When implementing an online marketing campaign, the first stage is usually composed primarily of banner ads. Used in conjunction with rich media and unique ad units, an effective mix of banners, tiles, and buttons can engage consumers and entice them to participate in your offer. But what happens next?
This is an important question, and it’s crucial to creating a positive user experience that will cause the consumer to take action (that is, register, make a purchase, or any other desired action). If the user experience is not taken into account after the click, you’ve just killed your brand’s credibility with the consumer.
The user experience follows a specific path that is designed to lead the consumer step by step from the banner to the key action you’re trying to elicit. Think of it as a funnel: The online media is where the consumer enters, and the end of the user path is where your key action is located.

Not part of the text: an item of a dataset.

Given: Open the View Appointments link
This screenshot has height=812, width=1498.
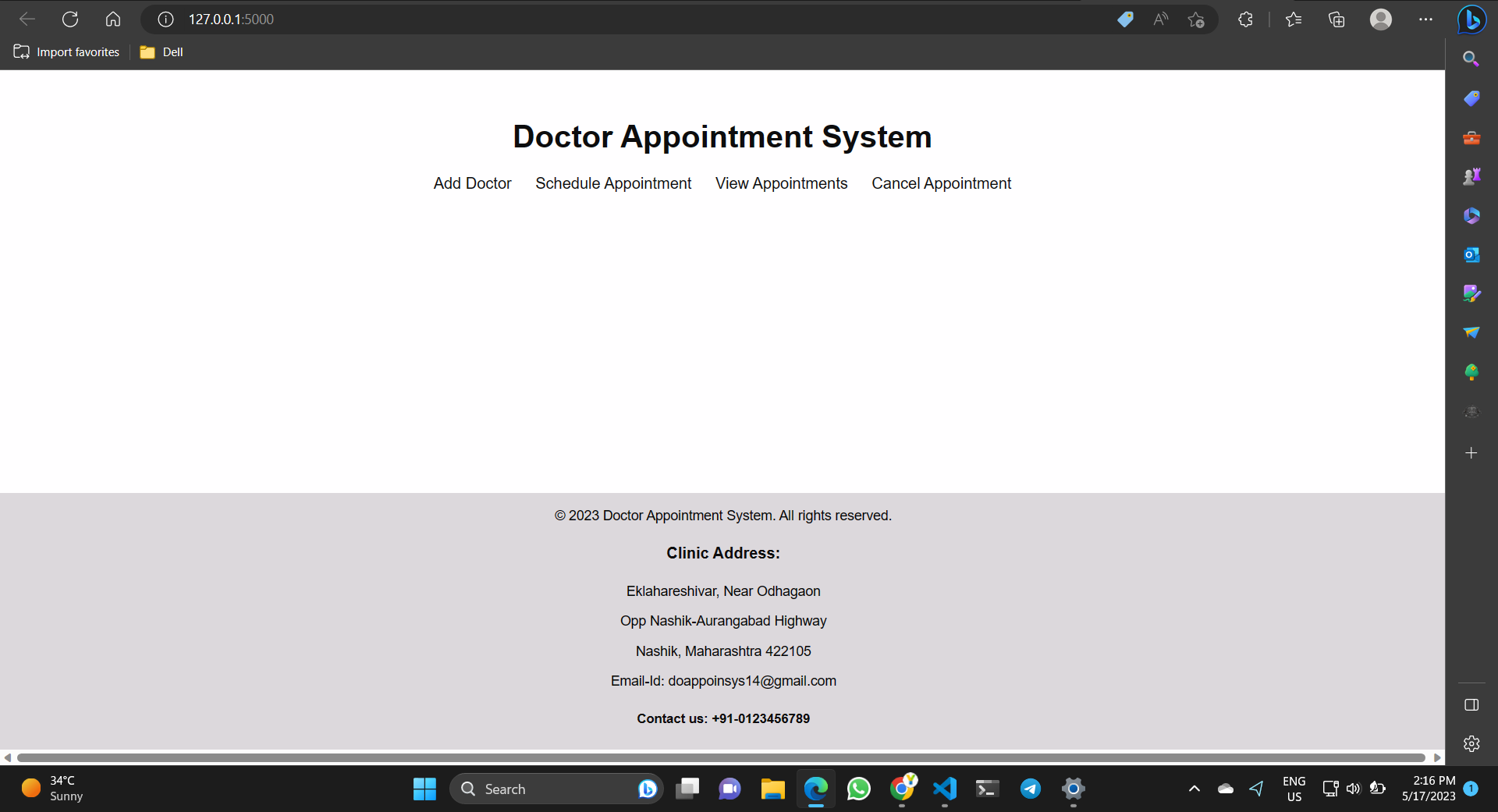Looking at the screenshot, I should [781, 183].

Once you start thinking in these terms, you’re no longer trying to communicate all the details of your offer in the banner; you’re given the luxury of fleshing out the campaign concept using landing pages and microsites.

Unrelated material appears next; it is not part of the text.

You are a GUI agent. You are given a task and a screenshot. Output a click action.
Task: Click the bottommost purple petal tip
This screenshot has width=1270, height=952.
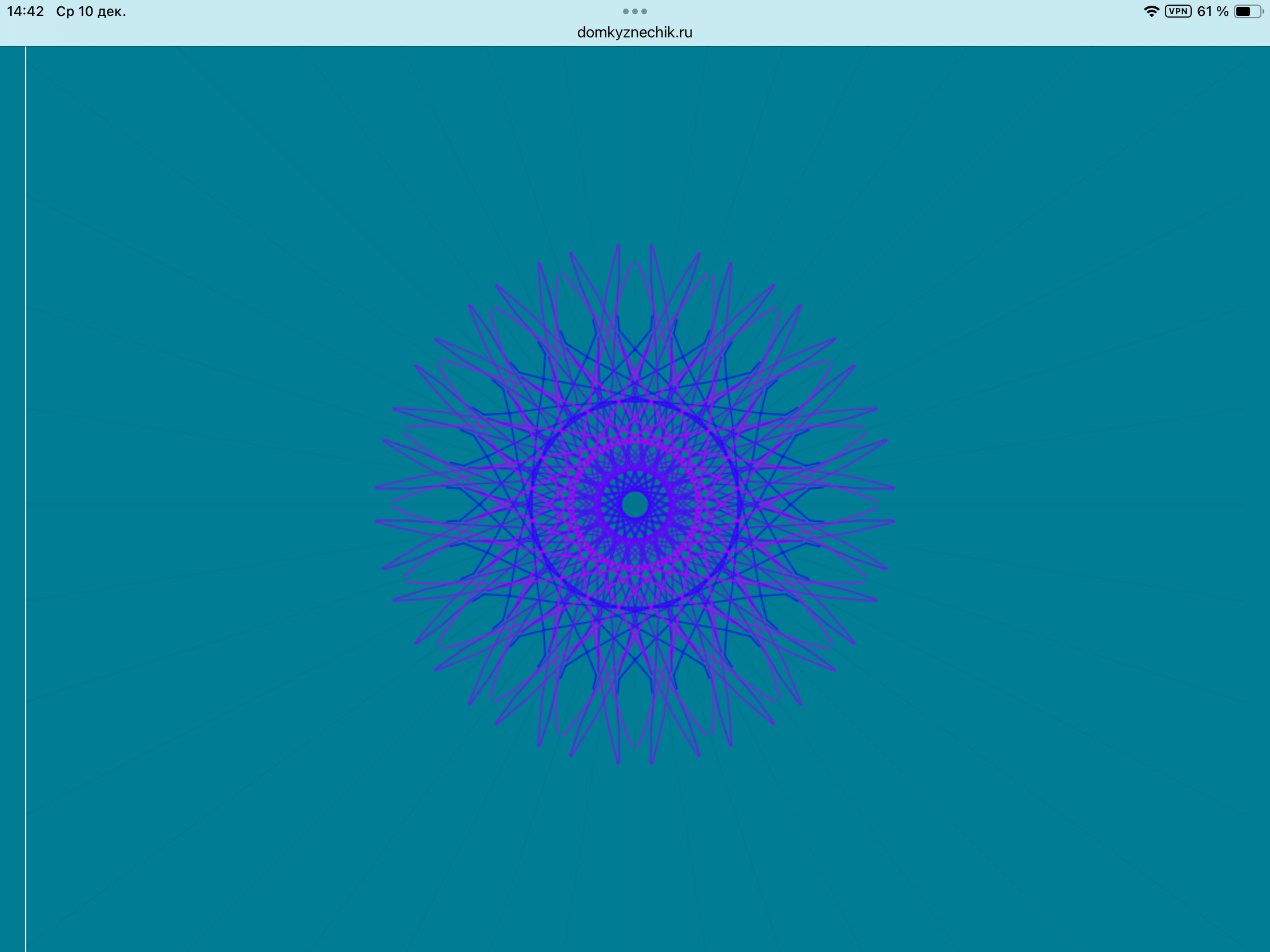point(618,762)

Enhance the User Experience With Landing Pages
Landing pages can be categorized into two types: static and dynamic. Static landing pages are easy to implement and are relatively useful when you’re communicating a fairly simple offer. Think of your basic web sweepstakes promotion. The content is static with little or no interactivity or back-end site integration.
Dynamic landing pages are slightly more difficult to implement but are much more effective for enhancing the user experience and driving meaningful conversions. Dynamic landing pages, when integrated with user interaction at the banner level, customize the content of the landing page.
Dynamic landing pages can also integrate client site content and tools into the landing pages, allowing consumers to get a taste of the client’s products and services before they enter the site. For example, say your client has a unique site tool that allows users to input their respective zip codes and get specific information related to their area. This is a useful function that can be ported over into media to create a dynamic landing page that ties into the client’s database and provides customized content to the user. By doing this, you are significantly enhancing a user’s overall experience by creating a meaningful interaction.
Additionally, interaction with a dynamic landing page can allow specific content areas of the page to change while the overall page remains constant, thus eliminating tedious steps for the user.
Convert Consumers With Microsites
Microsites are the next level of a robust user experience. This is often the best solution for complex offers and click-and-mortar brands. Many times, microsites are offered by well-branded companies that are less interested in selling products online than they are in enhancing the consumer’s experience with their brand.
Microsites generally make an engaging and entertaining user experience a priority and balance it with usability to communicate a client’s offer. Quick introductions and rich interaction can convert a consumer sitting on the fence into a loyal customer.
Finesse and craftsmanship distinguish effective microsites from mediocre ones. A stringent quality-assurance process is the key to a consumer’s successful interaction with any microsite, dynamic landing page, or rich media execution.
The user experience is what turns consumers into customers. What happens after the click is just as important as consumer interaction at the banner level. By creating meaningful, customizable user interactions to entice consumer participation, your online marketing effort will inevitably produce better results. It’s the overall system that creates relationships with consumers, not individual executions.